*WORK TO DO:*
Continue the post below about turning favorite quotes into audio clips with Tacotron 2 and WaveGlow, starting right after its final sentence.

*PAGE:*
— Start —
Create an audio clip for your favorite quotes using AI

Summary : Create an audio clip for your favorite quotes using AI (updated)

Posted by : Wilson Fok on Jan 2, 2021

Introduction

Over the years, I have collected many quotes and idioms from famous businessmen / businesswomen, politicians, artists, actors / actresses and people from the past. As much as I would like to learn them by heart and put them into practice. From time to time, I forgot the sayings and would like to be reminded.

Have you ever been become too lazy to read your favorite quotes on paper?
Have you ever forgotten your favorite quotes?
Have you ever mixed up one quote with another?
Have you ever thought that it would be nice to have someone read it out loud to you?

Without having “someone”, I have come up with a low-cost solution: using a text-to-speech model to convert the quotes into audio files.

On the one hand, from my personal experience, Tacotron 2 and WaveGlow are powerful AI text-to-speech models. However, they fall short in reading out loud long paragraphs, pages of books, etc. There is nothing wrong with what the models speak. I feel that the speech is less coherent as it lacks the rhythm that echoes the underlying idea or the thread of the lengthy piece of writing. Without true comprehension of the author’s intention, it is rather hard to produce a fluent speech that adequately express the intended meaning.

On the other hand, quotes are special. They are short, succinct and to-the-point. These attributes make them suitable for AI text-to-speech model to read out loud.

This task deploys two models in series. The first model (Tacotron 2), which converts the English text to a Mel Spectrogram sentence by sentence. The second model (WaveGlow), which converts the Mel Spectrogram to audio sound wave we can hear. To ensure quality, we also pass the audio through a denoiser.

Why Tacotron 2 and WaveGlow ?

The most important reason is that these two models are well-trained and are available (model’s checkpoints) for use from Nvidia github repository. For further details on training accuracy, validation performance, detail architectures, publications and the implementation, please visit their official repository.

Software and Hardware Prerequisites

Nvidia GPU: GeForce 920MX
CUDA version: 10.2
Driver version: 441.66
Python: 3.7.6
Pytorch: 1.6.0
Scipy: 1.4.1

Methods

Read in the quotes, which are stored in a text file in Unicode/ UTF- 8 (Python 3 standard) I put 10 quotes from Warren Buffett in this example to show how the pipeline can be made to work. Samples here !
Load Tacotron 2 and WaveGlow. I keep the default setting for these two models. However, due to the GPU memory constrains, I could not fit WaveGlow model on the GPU. Thus, Tacotron 2 runs on the GPU while WaveGlow runs on the CPU. The ramification is that inference is pretty slow at the WaveGlow side.
Convert every single word in the quote to word embedding (the model uses long integers to do that). Set the maximum sentence’s length. The Tacotron 2 works on consistent sentence length within a batch. We fill the shorter sentences with zero at the end (padding), so that every sentence looks equal in length for Tacotron 2. Tacotron 2 predicts the quote its Mel spectrogram.
— End —
*DATA:*
— Start —
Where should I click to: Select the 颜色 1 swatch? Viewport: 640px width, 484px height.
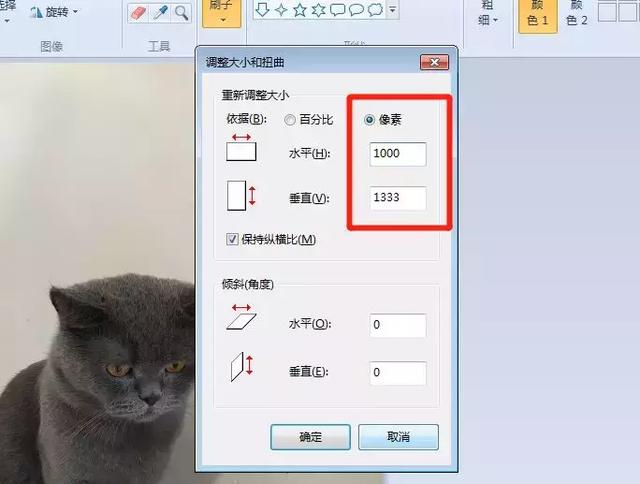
— End —
*SOLVED PROBLEM:*
Create the Mel spectrogram to audio sound waves Note that the Mel spectrogram is now sitting on the GPU while WaveGlow is on the CPU. We transfer the data across the devices so that WaveGlow can predict the audio wave from the Mel spectrogram. Finally, we lower noise in the audio waves with the denoiser. Note the audio is an numpy array. Often we can control the loudness of the clip by lower or raising the amplitude. However, WaveGlow usually picks a good loudness level so that manual intervention is really unnecessary.
Save the audio file to disk. Scipy wavfile can write the numpy array into a WAV audio file.

The overall work-flow taken from the official repository.

Results

Individual quote and audio

We simply attempt to be fearful when others are greedy and to be greedy only when others are fearful.

It takes 20 years to build a reputation and five minutes to ruin it. If you think about that, you’ll do things differently.

Price is what you pay. Value is what you get.

Someone’s sitting in the shade today because someone planted a tree a long time ago.

Rule Number 1: Never lose money. Rule Number 2: Never forget Rule Number 1.

Risk comes from not knowing what you’re doing.

It’s only when the tide goes out that you discover who’s been swimming naked.

It’s far better to buy a wonderful company at a fair price than a fair company at a wonderful price.

Our favorite holding period is forever.

It’s better to hang out with people better than you. Pick out associates whose behavior is better than yours and you’ll drift in that direction.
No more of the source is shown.